Problem requirements>
Your task is to find every line in the records that holds the string "nitride" and copy it.

Dataset entries
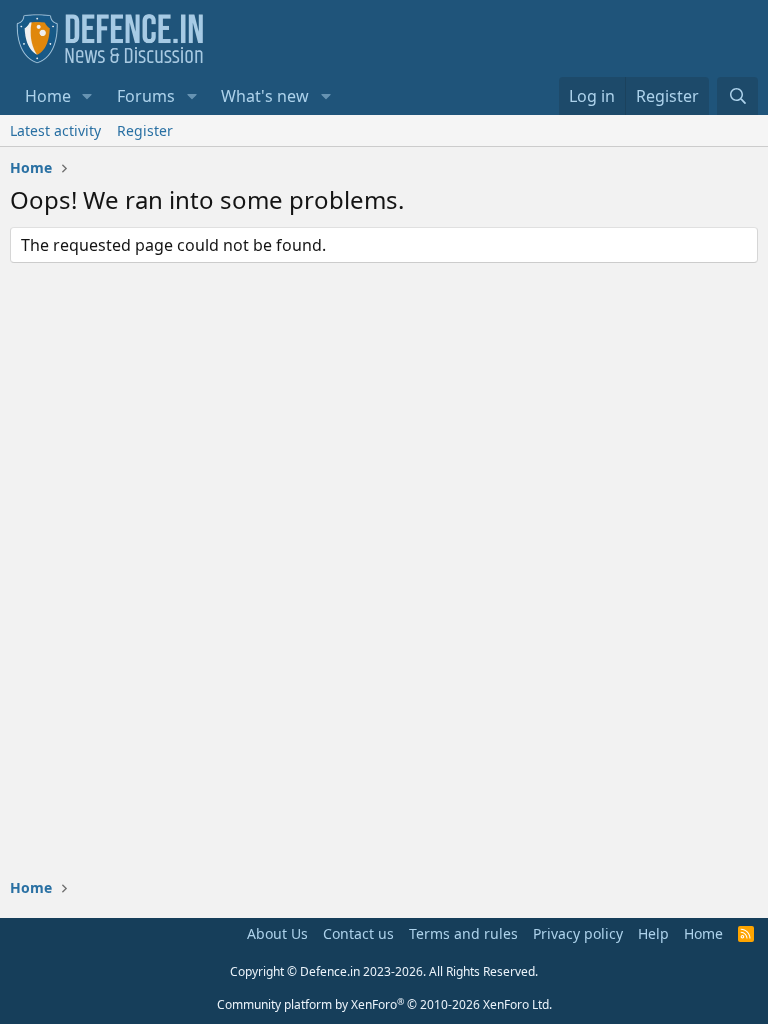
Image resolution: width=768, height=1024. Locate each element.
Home (48, 96)
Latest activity (55, 130)
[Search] (737, 96)
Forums (146, 96)
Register (145, 130)
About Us (277, 933)
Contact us (358, 933)
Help (653, 933)
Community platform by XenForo (384, 1004)
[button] (87, 96)
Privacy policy (578, 933)
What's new (265, 96)
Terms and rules (463, 933)
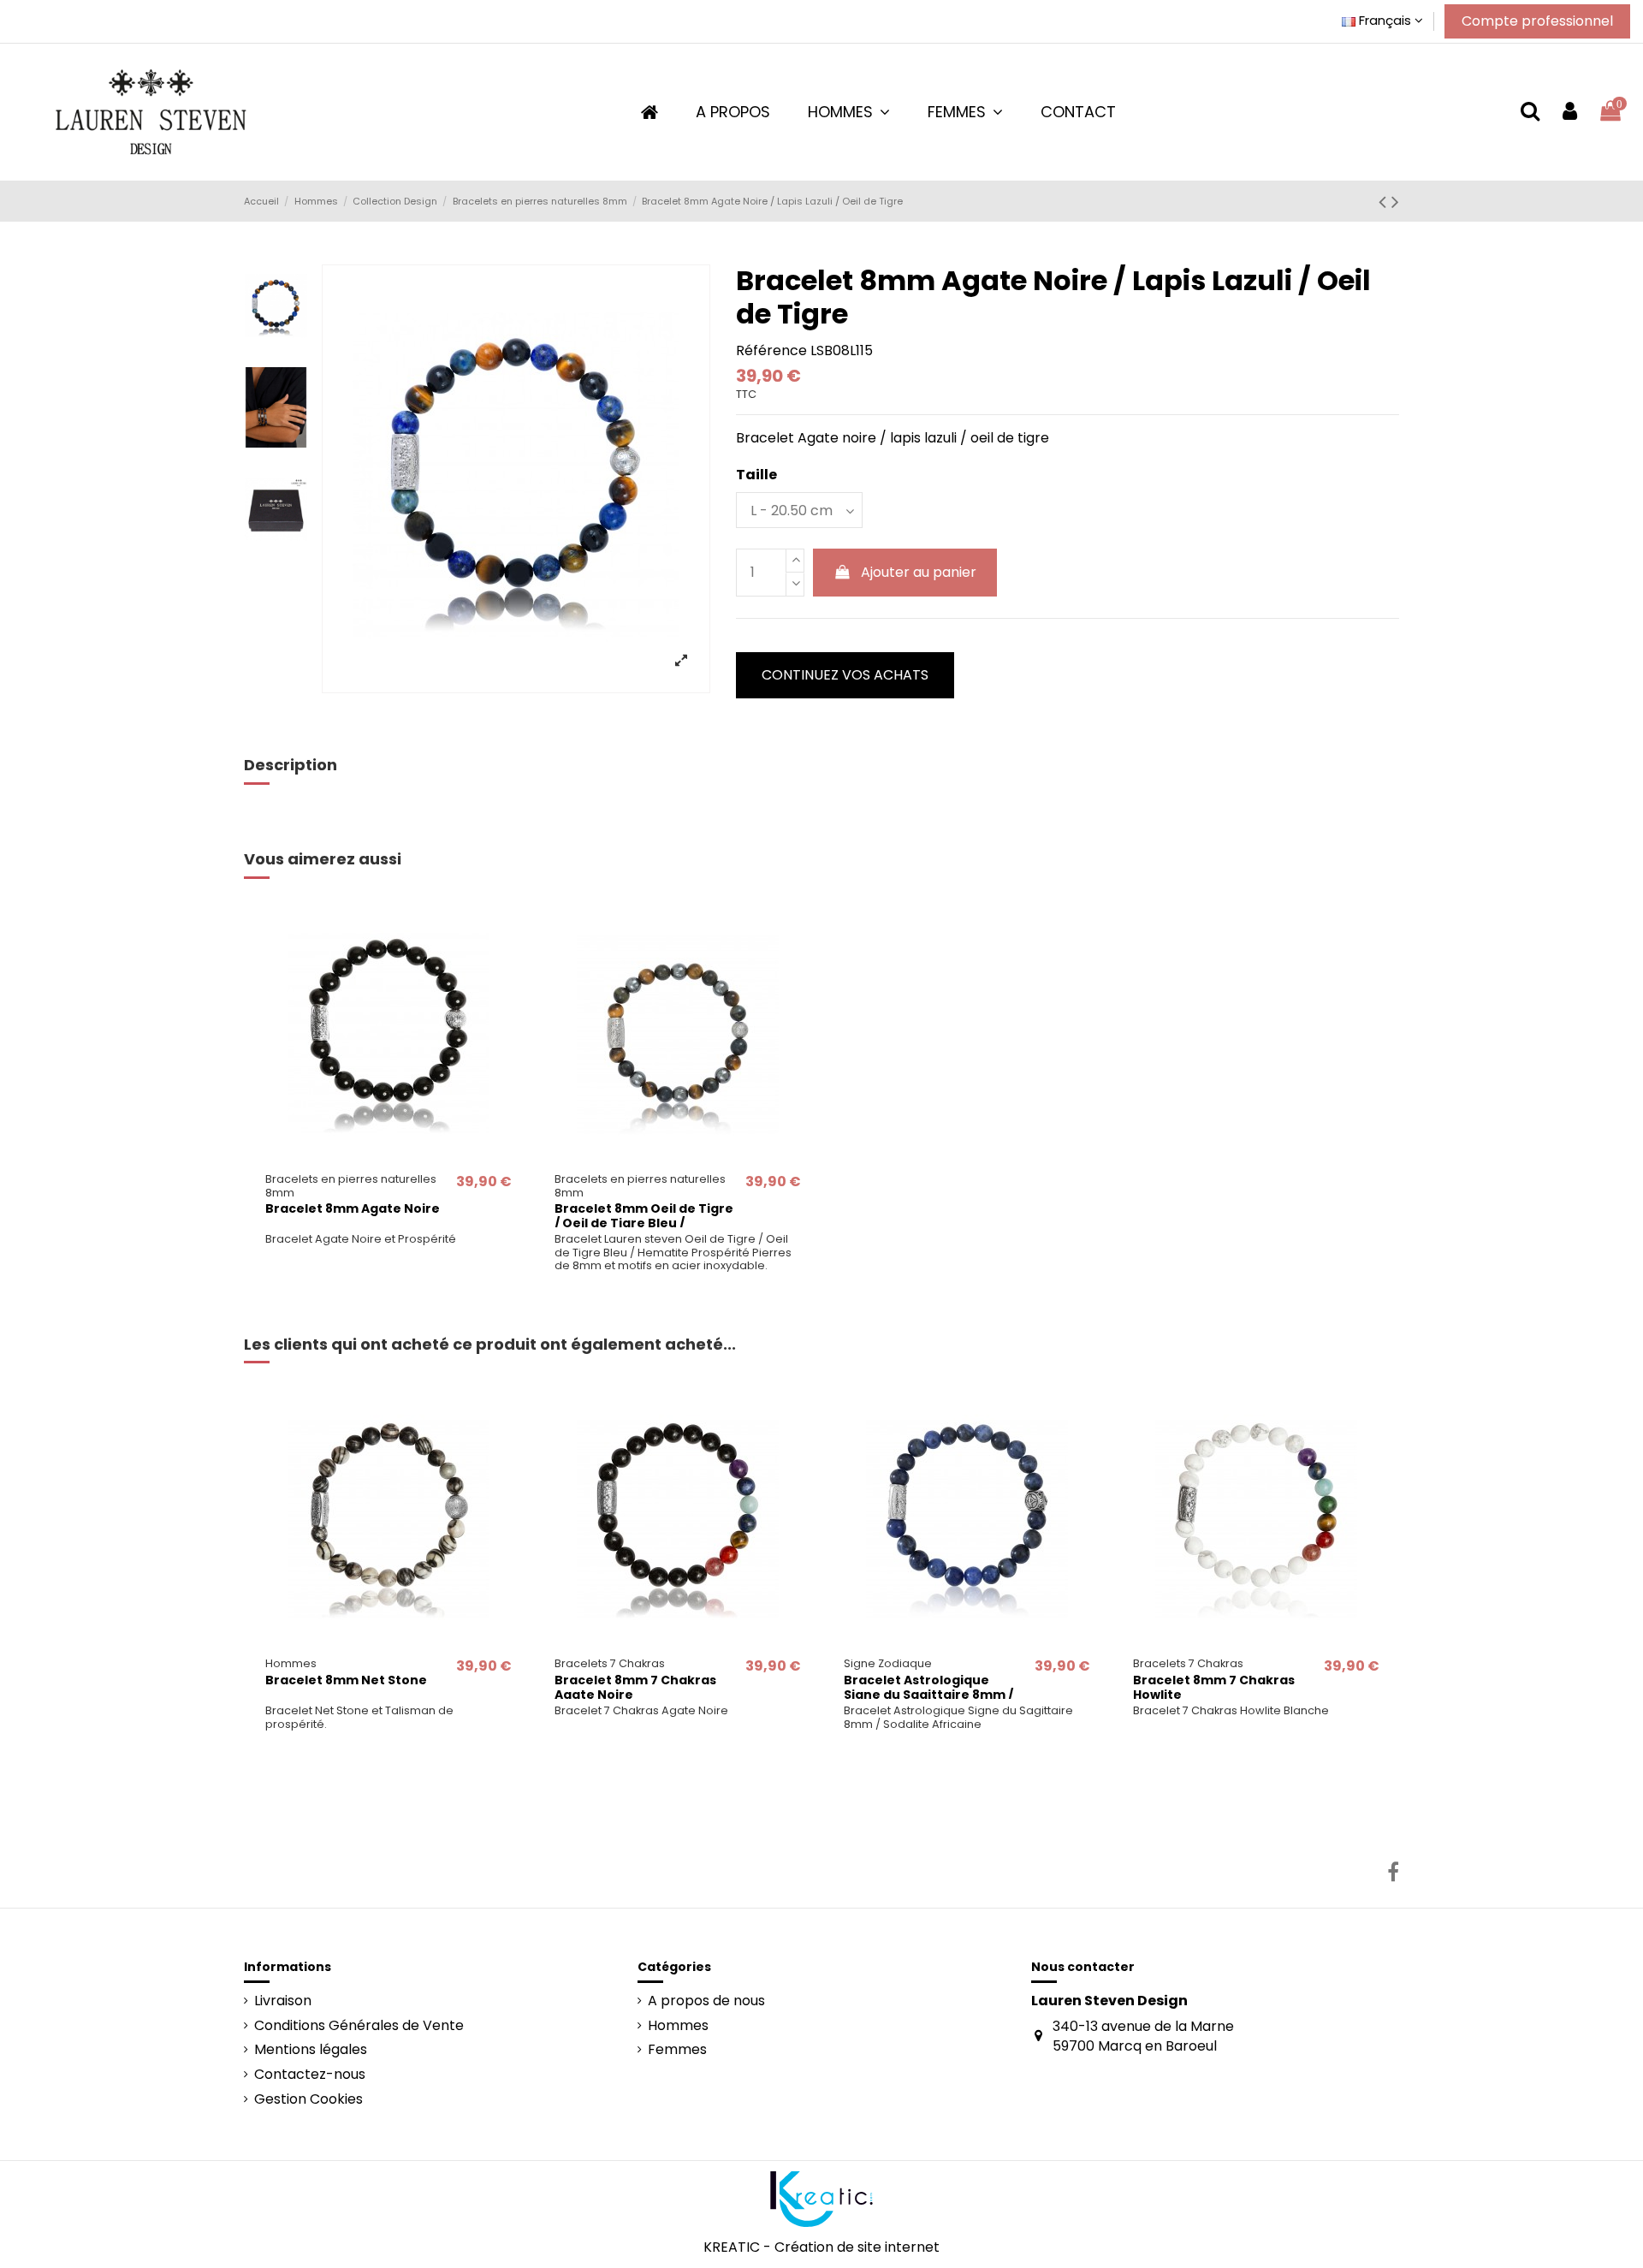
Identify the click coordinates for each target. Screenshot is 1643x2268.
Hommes (678, 2025)
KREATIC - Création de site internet (821, 2247)
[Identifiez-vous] (1570, 111)
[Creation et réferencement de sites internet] (821, 2198)
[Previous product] (1385, 201)
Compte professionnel (1537, 21)
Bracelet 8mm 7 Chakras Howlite (1214, 1687)
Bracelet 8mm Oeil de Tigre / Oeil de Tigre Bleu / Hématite (644, 1223)
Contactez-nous (309, 2074)
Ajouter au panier (918, 572)
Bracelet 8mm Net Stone (346, 1680)
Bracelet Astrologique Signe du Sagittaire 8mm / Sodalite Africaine (928, 1694)
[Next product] (1395, 201)
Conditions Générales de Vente (359, 2025)
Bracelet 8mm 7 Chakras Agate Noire (635, 1687)
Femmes (677, 2049)
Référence (771, 350)
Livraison (282, 2001)
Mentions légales (310, 2049)
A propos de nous (706, 2001)
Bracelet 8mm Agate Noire (352, 1208)
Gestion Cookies (308, 2099)
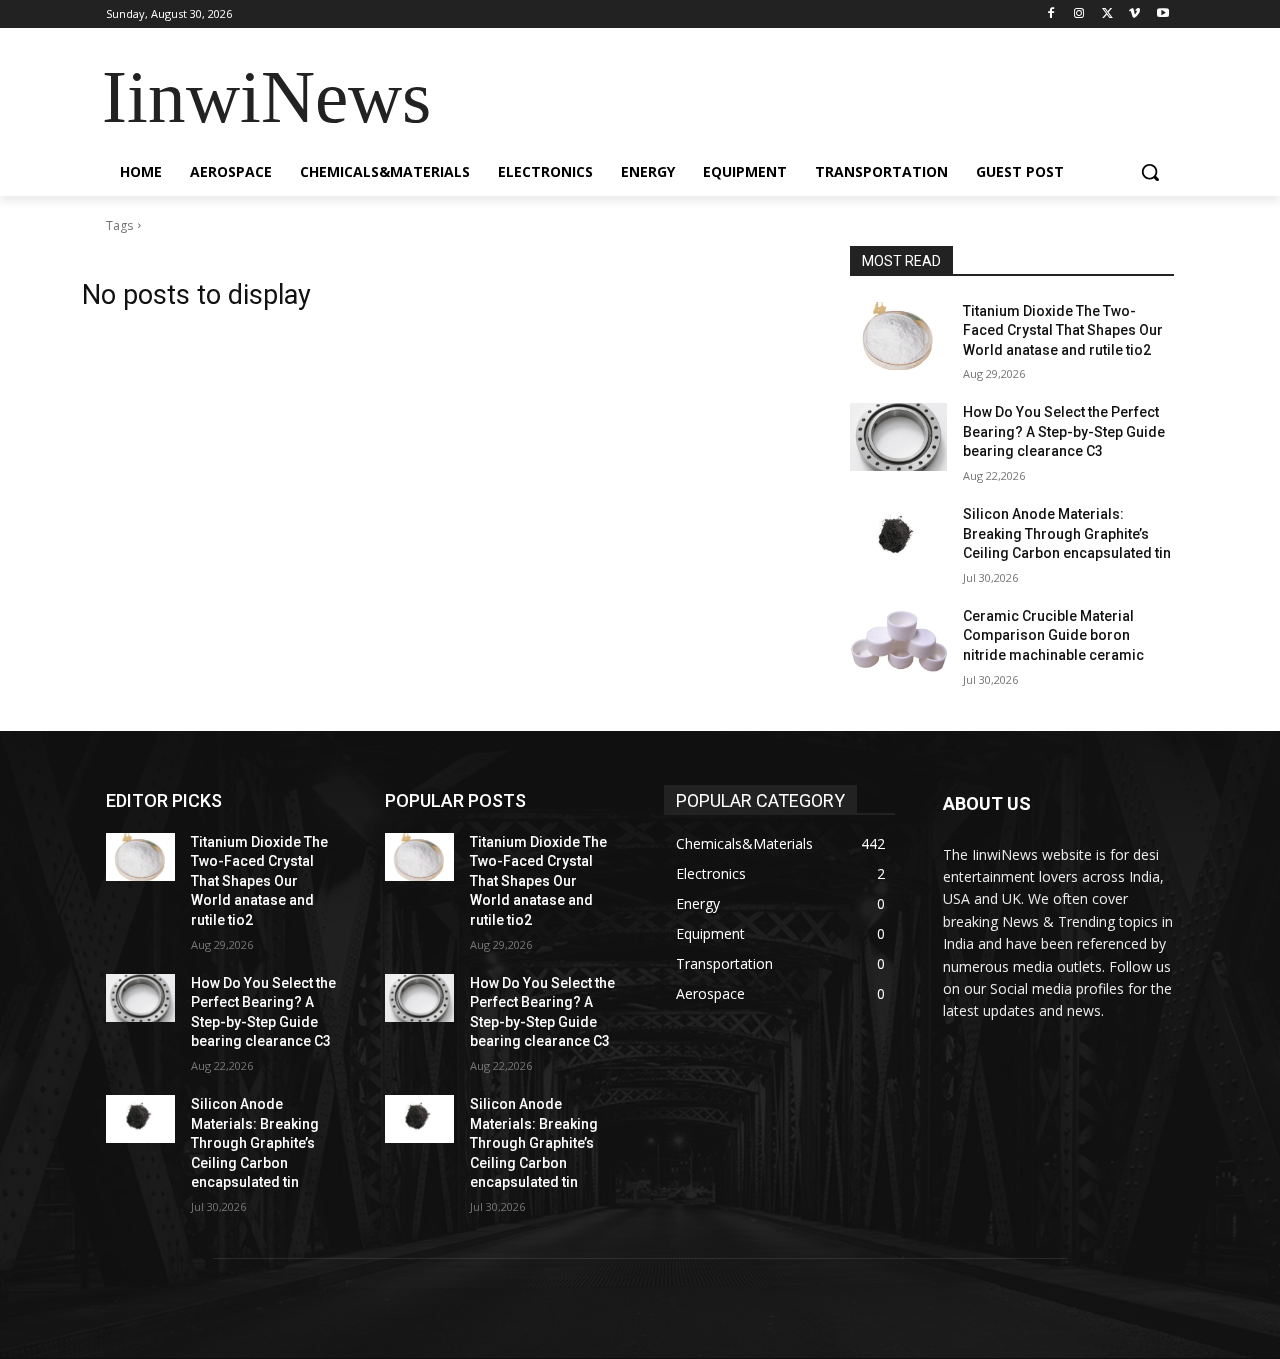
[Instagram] (1079, 14)
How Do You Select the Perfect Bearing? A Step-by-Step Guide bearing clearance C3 (1064, 431)
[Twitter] (1107, 14)
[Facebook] (1051, 14)
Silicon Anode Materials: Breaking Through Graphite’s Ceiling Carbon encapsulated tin (1067, 533)
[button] (1150, 172)
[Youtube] (1162, 14)
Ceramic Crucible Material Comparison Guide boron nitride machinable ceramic (1053, 635)
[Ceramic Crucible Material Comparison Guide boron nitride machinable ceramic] (898, 641)
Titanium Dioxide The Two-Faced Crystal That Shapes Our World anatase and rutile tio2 (1063, 330)
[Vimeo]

Task response>
Ceramic Crucible Material Comparison Guide boron nitride machinable ceramic (1053, 635)
[Ceramic Crucible Material Comparison Guide boron nitride machinable ceramic] (898, 641)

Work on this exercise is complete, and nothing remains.